* START Document extract *

# Show collars



## HoukFarms (Apr 14, 2013)

Ok so we had a judge last year who said he would rather us use prong collars while showing market goats. We always use just regular dog choke chains to show. When the judge said this our leader said even though we are allowed to use them, she would rather we didn't because she doesn't want them at the Lawrence county fair. What are your opinions? Yes or no on the prong collars? And why


----------



## Little-Bits-N-Pieces (Apr 7, 2013)

I have never used the pronged collars on anything before and I don't ever plan on it.
Used incorrectly and they can hurt the animal. 
I say work with your goats a lot before the show, you dont need a prong collar for any goat.
So my opinion on them is no.


----------



## Chadwick (Jan 24, 2014)

I am against prong collars on any animal, you should rely on training not pain to control an animal.


----------



## CritterCarnival (Sep 18, 2013)

One of the most misused collars on the market, I hate them on dogs and won't ever use one on a goat. Don't skimp on the training time and you won't need prong collars...on ANY animal.


----------



## HoosierShadow (Apr 20, 2010)

I'm sorry, but I have to say prong collars are GREAT if used properly!

* END Document extract *

What to work on.
Answer these questions from the show collars thread:
1. What does HoukFarms say they always use to show market goats?
2. At which county fair does the leader not want prong collars?
3. According to Chadwick, what should you rely on instead of pain to control an animal?
The data after the show collars thread is separate material.

* START Data listing *

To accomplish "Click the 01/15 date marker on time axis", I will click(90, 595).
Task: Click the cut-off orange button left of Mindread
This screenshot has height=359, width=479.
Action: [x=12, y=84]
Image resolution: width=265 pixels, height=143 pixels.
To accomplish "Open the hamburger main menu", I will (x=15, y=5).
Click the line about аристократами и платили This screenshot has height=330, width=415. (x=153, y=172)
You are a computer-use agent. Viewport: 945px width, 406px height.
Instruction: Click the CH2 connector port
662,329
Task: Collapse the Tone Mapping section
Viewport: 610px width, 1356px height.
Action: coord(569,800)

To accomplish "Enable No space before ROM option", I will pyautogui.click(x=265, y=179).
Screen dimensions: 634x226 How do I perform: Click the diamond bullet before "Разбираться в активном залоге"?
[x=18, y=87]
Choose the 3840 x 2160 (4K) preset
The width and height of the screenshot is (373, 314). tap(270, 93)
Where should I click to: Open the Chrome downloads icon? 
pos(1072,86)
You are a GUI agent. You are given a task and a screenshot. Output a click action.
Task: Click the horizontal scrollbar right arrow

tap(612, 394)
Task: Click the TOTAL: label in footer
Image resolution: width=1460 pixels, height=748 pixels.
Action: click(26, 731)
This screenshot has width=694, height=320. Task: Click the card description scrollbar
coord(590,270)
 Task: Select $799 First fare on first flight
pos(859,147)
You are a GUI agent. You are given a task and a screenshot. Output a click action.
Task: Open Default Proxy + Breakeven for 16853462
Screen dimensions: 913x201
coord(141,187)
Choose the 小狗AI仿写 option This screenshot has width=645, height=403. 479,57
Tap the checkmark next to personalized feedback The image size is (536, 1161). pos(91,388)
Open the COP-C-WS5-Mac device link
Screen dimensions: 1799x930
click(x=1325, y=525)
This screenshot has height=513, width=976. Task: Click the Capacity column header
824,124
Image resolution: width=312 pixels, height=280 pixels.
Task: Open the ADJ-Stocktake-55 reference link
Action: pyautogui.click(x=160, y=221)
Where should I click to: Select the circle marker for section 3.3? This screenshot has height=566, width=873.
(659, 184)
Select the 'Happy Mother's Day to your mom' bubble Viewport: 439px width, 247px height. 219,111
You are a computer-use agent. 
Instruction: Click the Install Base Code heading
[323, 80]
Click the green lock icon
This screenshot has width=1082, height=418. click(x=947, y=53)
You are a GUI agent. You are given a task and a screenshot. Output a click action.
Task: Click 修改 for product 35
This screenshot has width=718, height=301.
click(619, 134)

* END Data listing *

Exercise output.
1. Regular dog choke chains.
2. The Lawrence county fair.
3. Training.